あの日知人との電話は深夜から早朝まで及び、切って寝ようとした頃に空はもう明るくなっていた。

すでに身も心も消耗しきっていた。

 

その時間にふと、部屋から撮った1枚がこれ。

住之江から見て東、生駒山・信貴山のある方角である。

それまで夜明け前の空なんて見た記憶がほとんどなかった。

本来ならもっと余裕のある生活ができていたはずなのに、今思い出しても後悔しかない。

100人知り合って100人離れていくような、自分らしさとやらを完全に見失っていた時期である。

前年からこの年にかけて転職と退職を繰り返したり、鬱病勃発したり勧誘セミナーの餌食になったり、出費過多の果てに好きで集めていた音楽機材も次々と換金せざるを得なくなっていた。

本当は音楽で自己表現を叶えたいのに、協力者が現れず周りは無理だの後回しだの、無理解のクズばかりで反論しようにも相手にされずどうしようもなくなっていた時期だった。

ビジネスを辞めれば済んだが、ある程度注ぎ込んでしまいバンドをやってる上位連中の挑発にも乗ってしまい、プライドを守るために引くにも引けなくなっていた。

 

ただ唯一の救いだったのが、美しいものは美しいと感じられる心は見失っていなかったこと。

空を見て惹かれる想いがあったから、思わず撮影したくなったんだろう。

あの光り輝く東の空に、まるで穏やかに満たされて過ごす未来の理想像を重ねていたみたいだ。

この日の午後にはその後交際することになる相手を急に誘って、伊勢神宮まで行って帰ったのを思い出した。

内宮本殿では「笑顔をください。」と、一言呟いた覚えがある。

 

その後自分を取り戻して風が吹くまでに、1年近くを要した。

多額の借金を背負って失ったものは多かったが、鬱退職後に転職したばかりの仕事で収入は上がって生き延びることはできた。
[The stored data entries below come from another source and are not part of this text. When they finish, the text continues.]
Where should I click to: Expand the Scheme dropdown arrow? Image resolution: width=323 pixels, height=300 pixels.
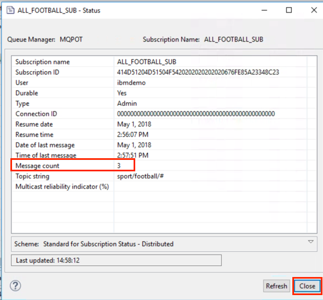(310, 241)
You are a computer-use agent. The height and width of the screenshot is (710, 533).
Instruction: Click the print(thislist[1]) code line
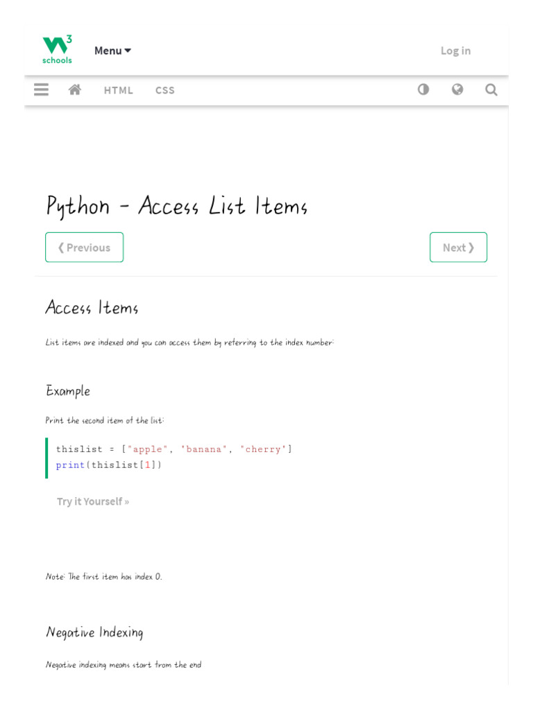pos(109,465)
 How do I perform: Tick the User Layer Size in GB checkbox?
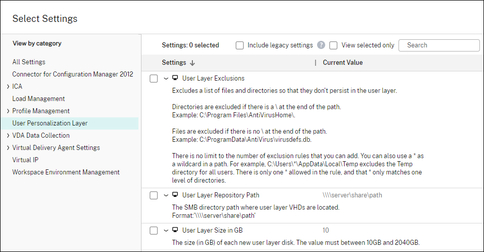[x=154, y=231]
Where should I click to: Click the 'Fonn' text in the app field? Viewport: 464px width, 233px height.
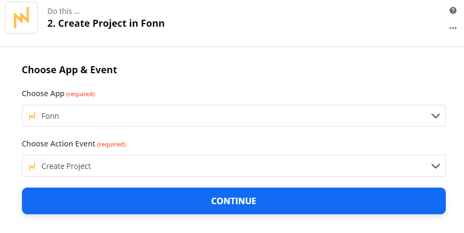tap(50, 116)
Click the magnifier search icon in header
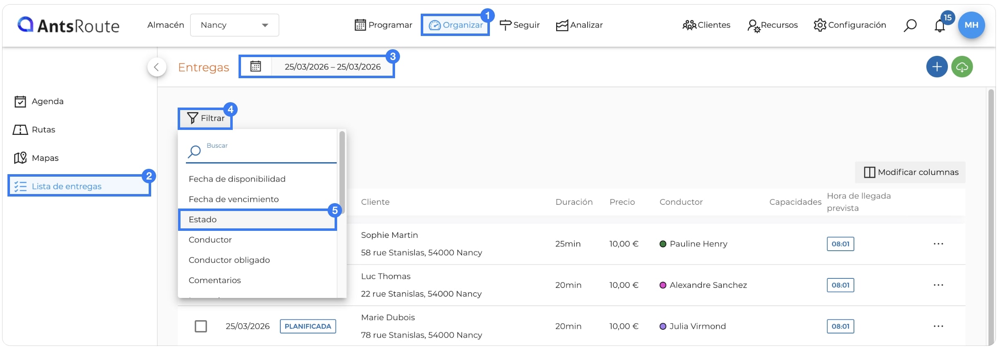Viewport: 998px width, 350px height. coord(910,25)
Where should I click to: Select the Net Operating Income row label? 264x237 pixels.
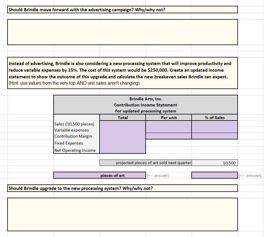click(x=75, y=150)
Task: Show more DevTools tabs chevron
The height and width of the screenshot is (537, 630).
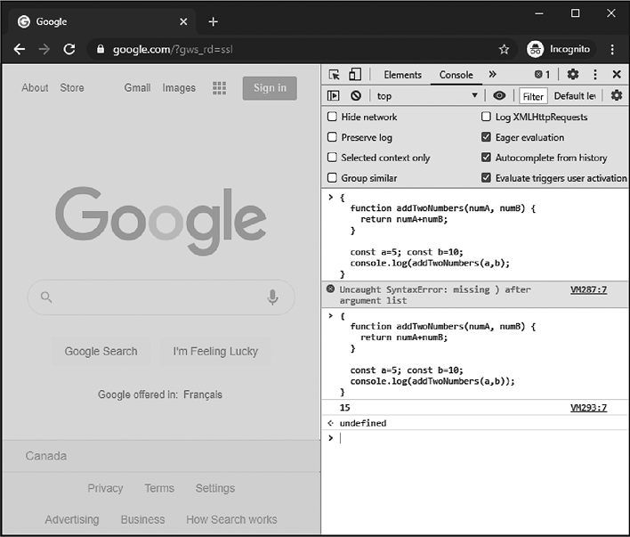Action: coord(492,75)
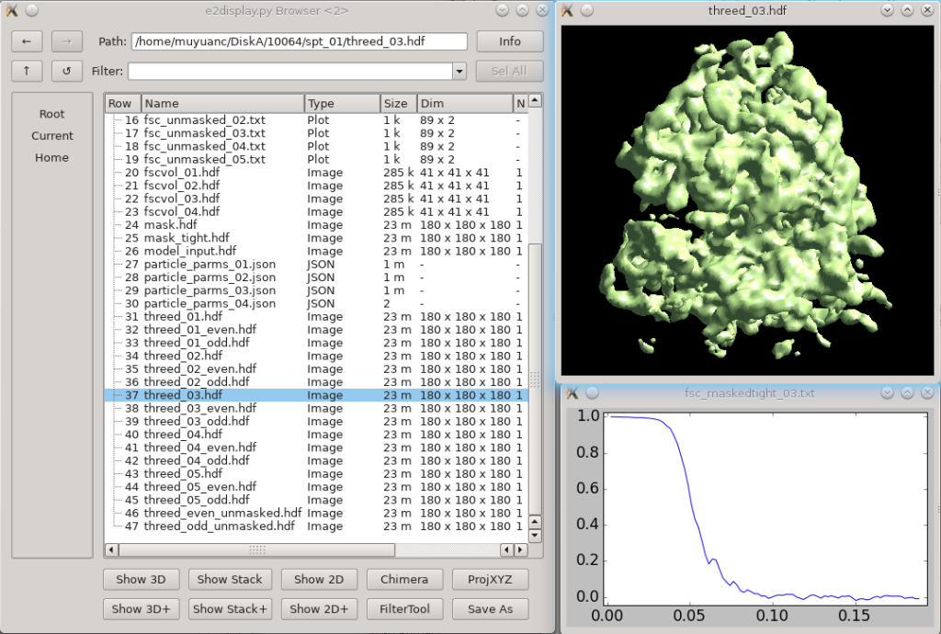
Task: Click the back arrow navigation button
Action: [x=27, y=41]
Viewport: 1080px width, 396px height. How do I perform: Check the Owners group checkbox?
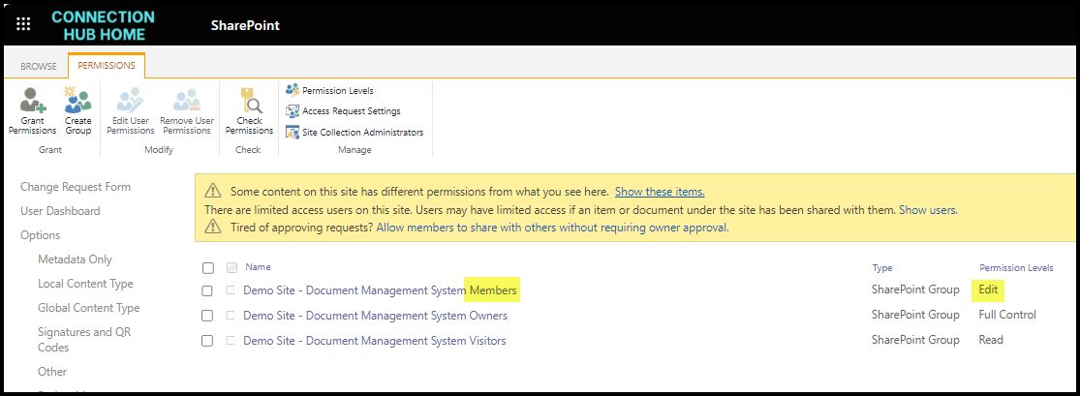(x=207, y=316)
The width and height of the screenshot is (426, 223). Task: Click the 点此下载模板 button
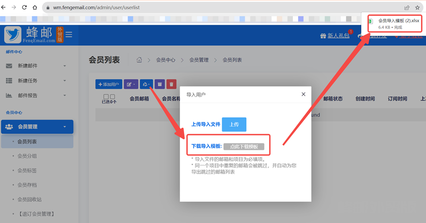(244, 146)
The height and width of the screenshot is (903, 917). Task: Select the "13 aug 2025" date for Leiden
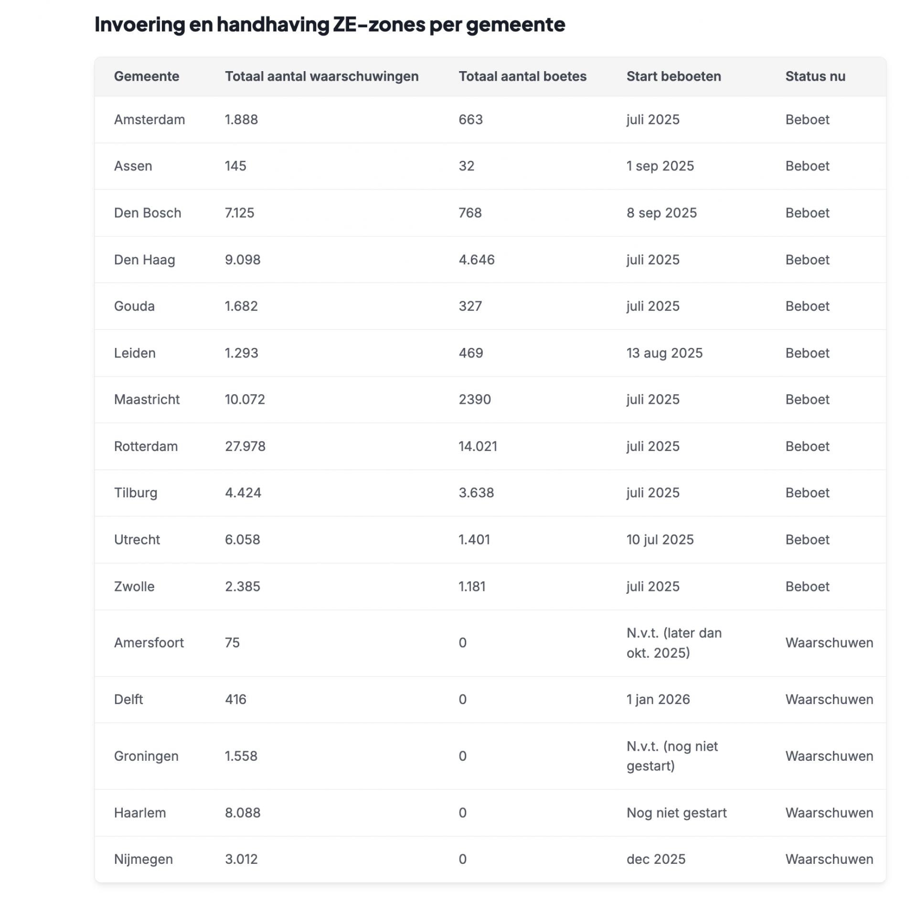pyautogui.click(x=664, y=353)
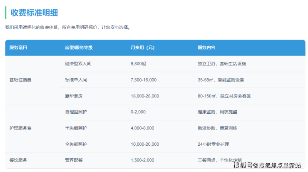Select the 月费用（元） column header
The width and height of the screenshot is (308, 172).
tap(142, 48)
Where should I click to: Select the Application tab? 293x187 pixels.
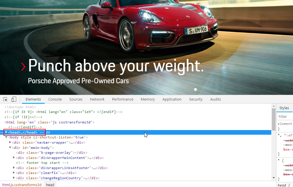tap(172, 99)
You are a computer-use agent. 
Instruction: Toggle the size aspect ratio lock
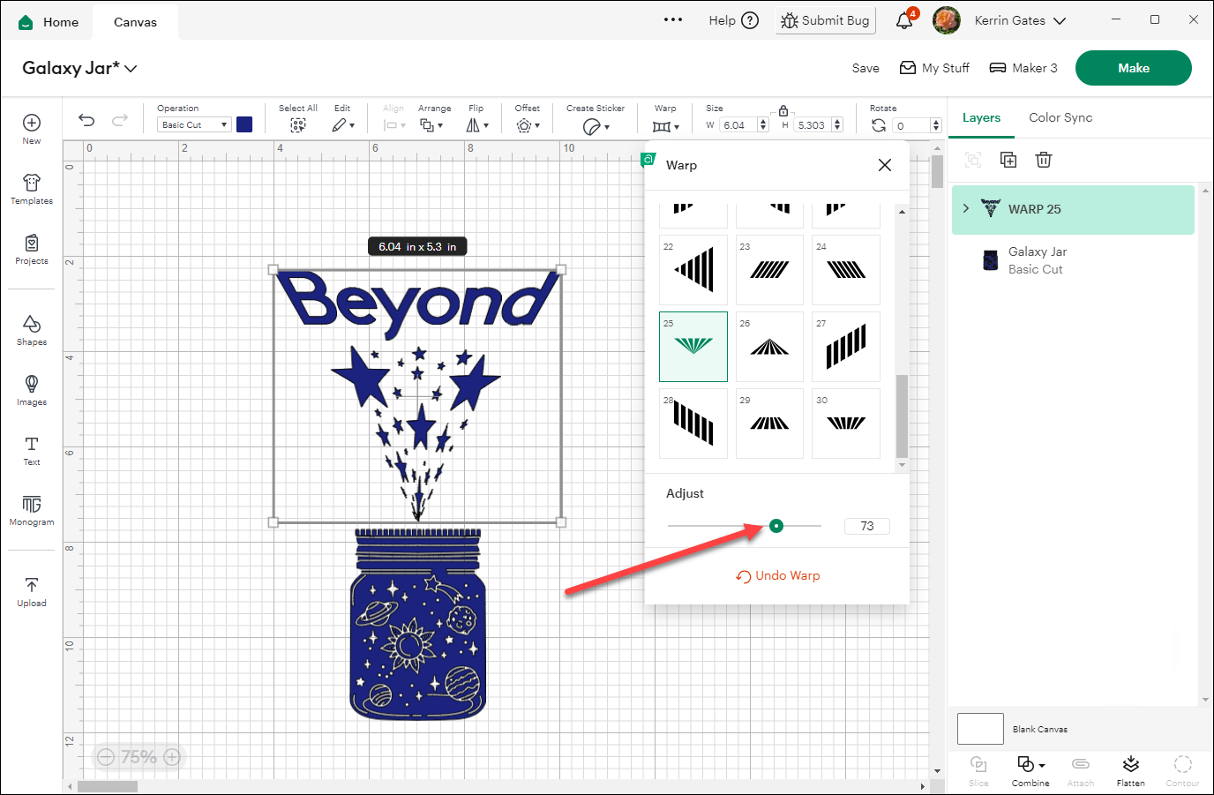click(x=783, y=110)
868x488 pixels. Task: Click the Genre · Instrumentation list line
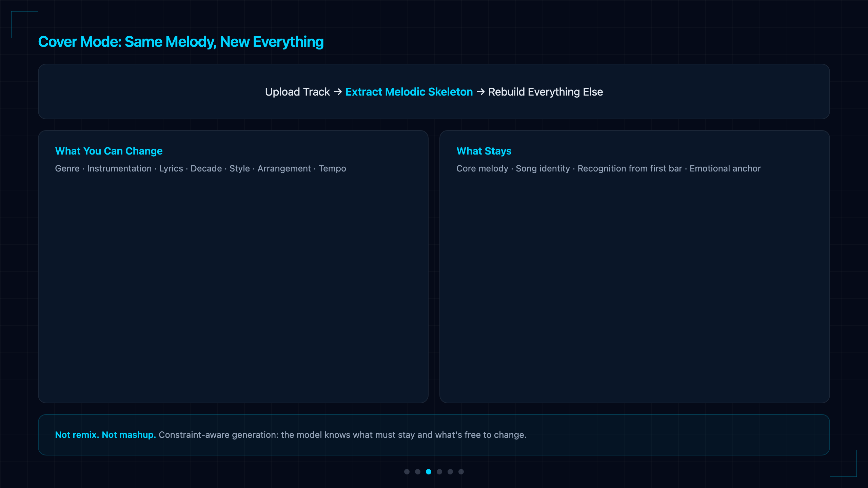(201, 168)

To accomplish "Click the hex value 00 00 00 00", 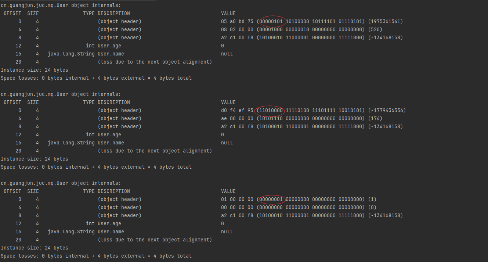I will point(237,208).
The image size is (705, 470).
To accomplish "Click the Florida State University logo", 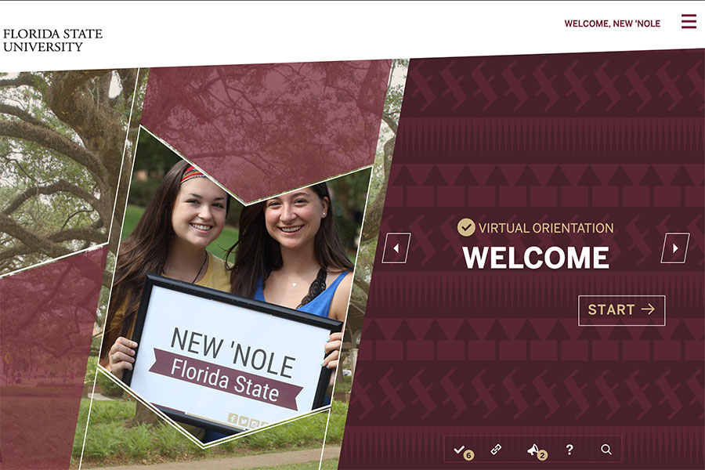I will point(52,40).
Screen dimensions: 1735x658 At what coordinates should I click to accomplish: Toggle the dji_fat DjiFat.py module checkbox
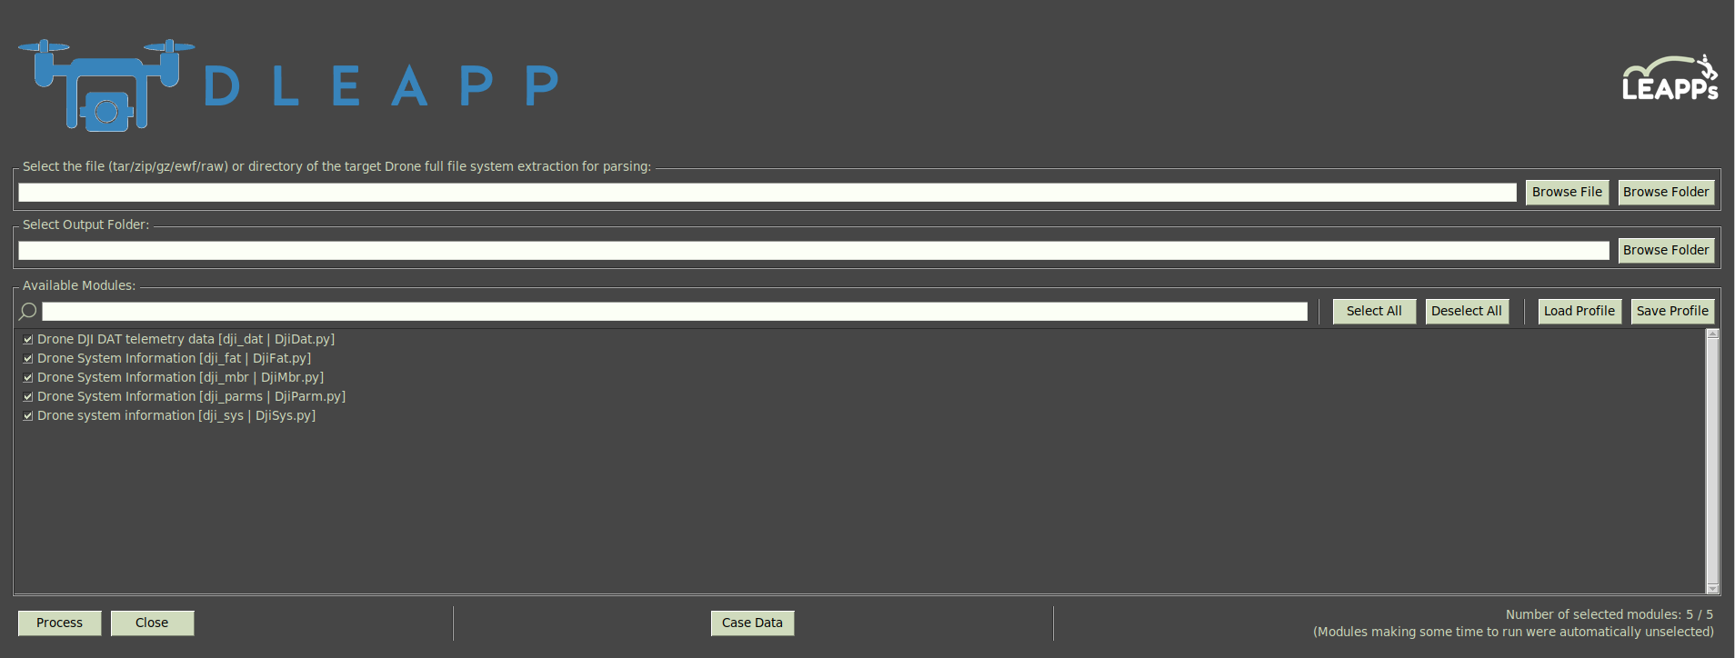click(x=28, y=359)
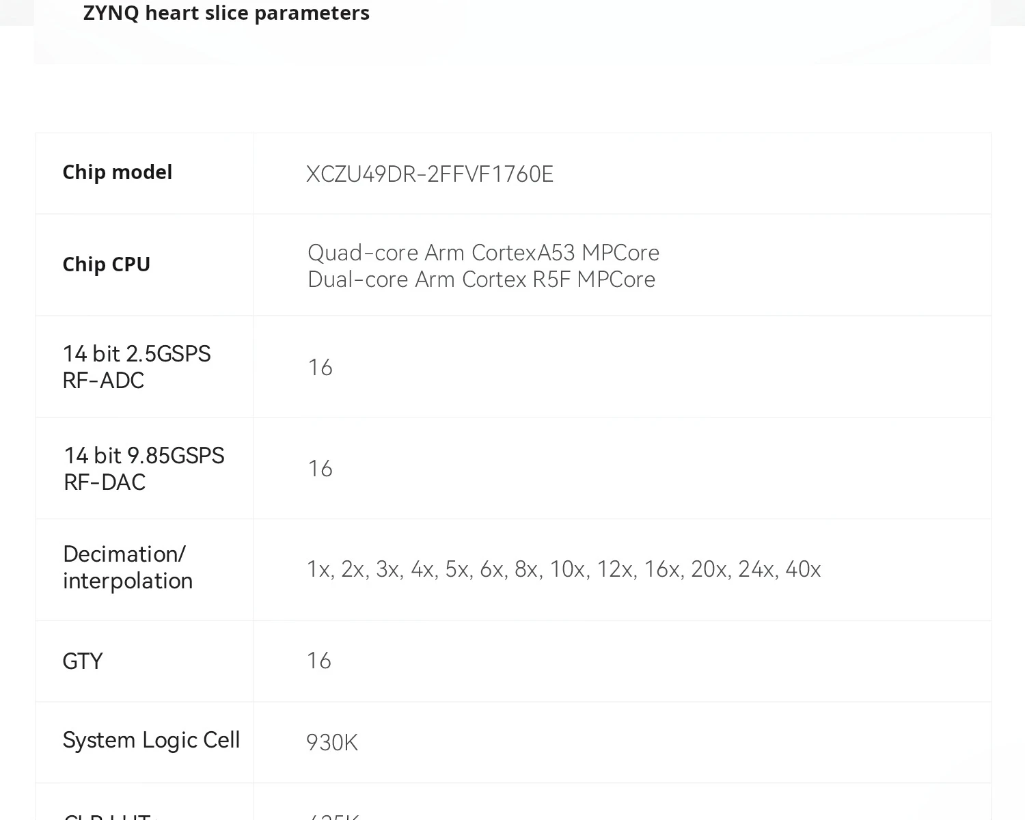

少し後には今につながる音楽関係の友人に出会って、少しずつ制作に取り組めるようになった。

 

もしもあの明け方の空を美しいと思えなくなっていたら、生きる価値はないと断言してもっと堕落していたかもしれない。

今もたまに見直す光景の写真である。

もしも描けるのなら描いてみたい空の色のひとつなのかもしれない。